Funding for Scotland’s colleges has dropped by 8.5% in real terms since 2021-22 while costs have risen, leading to warnings from Audit Scotland over financial sustainability.
A report from the watchdog released on Thursday urges the Scottish Government and the Scottish Funding Council (SFC) to accelerate efforts to protect the sector.
The SFC receives funding from the Government which it then provide to colleges in grants, with around 75% of revenue in the sector coming in this way in the 2021-22 academic year.
But funding for colleges is forecast to remain at the same level – £675.7 million annually – until at least 2023-24, representing a drop of 8.5% in real terms since 2021-22.
Rising staffing costs, the report said, are the biggest financial pressures, with increased pay deals straining budgets.
But it also pointed out the importance of colleges to people from more deprived backgrounds, saying a drop in the standards of teaching would disproportionately impact those who are less well off.
Auditor General Stephen Boyle said: “Scotland’s colleges are vital to learners and local communities. But the risks to the sector’s financial sustainability have increased in the last year.
“Colleges are facing uncertainty about how the sector will operate in the future and they need more help from the Scottish Government and Scottish Funding Council to plan for change.”
Scottish Conservative deputy education spokeswoman Roz McCall said the report is a “stark reminder” that colleges are being “short-changed” by Government.
“Their funding for colleges has been cut by 8.5% in the last year, making a mockery of SNP claims that education is a top priority,” she added.
“Our colleges have warned us for years that they have been stretched beyond breaking point and that this situation is unsustainable. They desperately need a healthy injection of funding and a multi-year settlement to prevent managed, structural decline.

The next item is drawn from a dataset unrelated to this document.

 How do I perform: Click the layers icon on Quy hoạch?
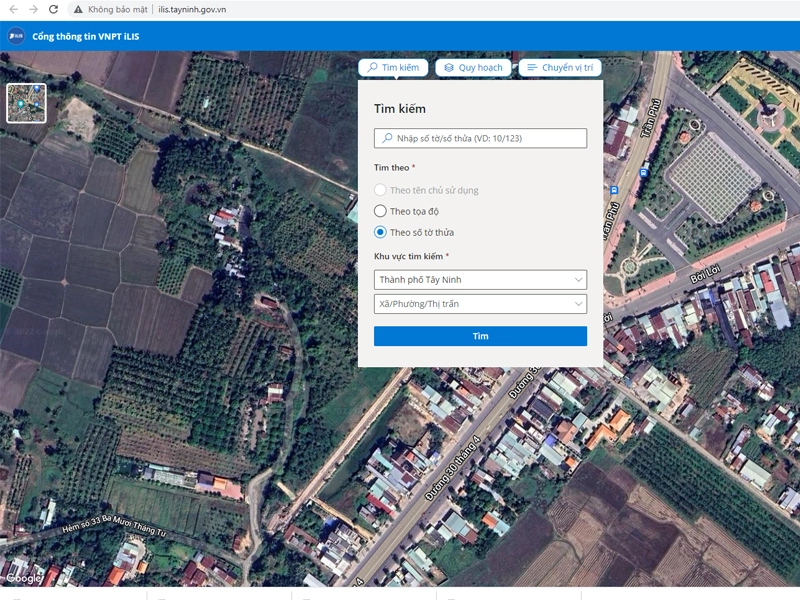(448, 67)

“Without Government backing, these once-renowned Scottish institutions will struggle to compete internationally. Instead of SNP underfunding, we need to see radical investment in our higher education sector.”
Scottish Liberal Democrat education spokesman Willie Rennie said: “Once again nationalist ministers are cutting off their nose to spite their face.
“It’s this kind of short-term thinking which shows that it’s time for a change of government.”
Shona Struthers, chief executive of Colleges Scotland, said the report was “stark”, adding: “The signals from Scottish Government are that helping people out of poverty is the top priority for all public bodies, and for colleges to continue to do this there has to be sustainable investment.
“Funding for the sector has reduced by 8.5 per cent in real terms between 2021/22 and 2023/24 which puts huge pressure on colleges to maintain delivery of education and training in an increasingly unsustainable environment.
“I want colleges to thrive as education providers, as community anchors, as great training hubs – but there has to be the investment available to unleash the potential which colleges have.”
A Scottish Government spokesperson said: “Ministers recognise the crucial role that our colleges play and the Audit Scotland report recognises the opportunities coming from reform.
“Colleges Scotland have also welcomed the proposals in the Programme for Government this week around reform of skills planning and qualifications for post-school education, skills and research.
“Right now, we are operating in the most difficult public spending environment since devolution.
“We have committed to provide greater flexibility for institutions in how they use the investment that is available and autonomy to set ambitious, stretch targets for delivery.
“As we progress with reform, we will work closely with colleges and other stakeholders to develop a new model of public funding for all forms of post-school education provision and investigate the options to deliver a single funding body.”
Karen Watt, chief executive of the Scottish Funding Council, said: “This is a tough environment for colleges and students.
“We recognised the need for system-wide change in our comprehensive review of tertiary education and research.
“We have subsequently increased our support to colleges in their financial management, introduced more flexibility into our funding model and encouraged forward planning to safeguard quality and outcomes for students.”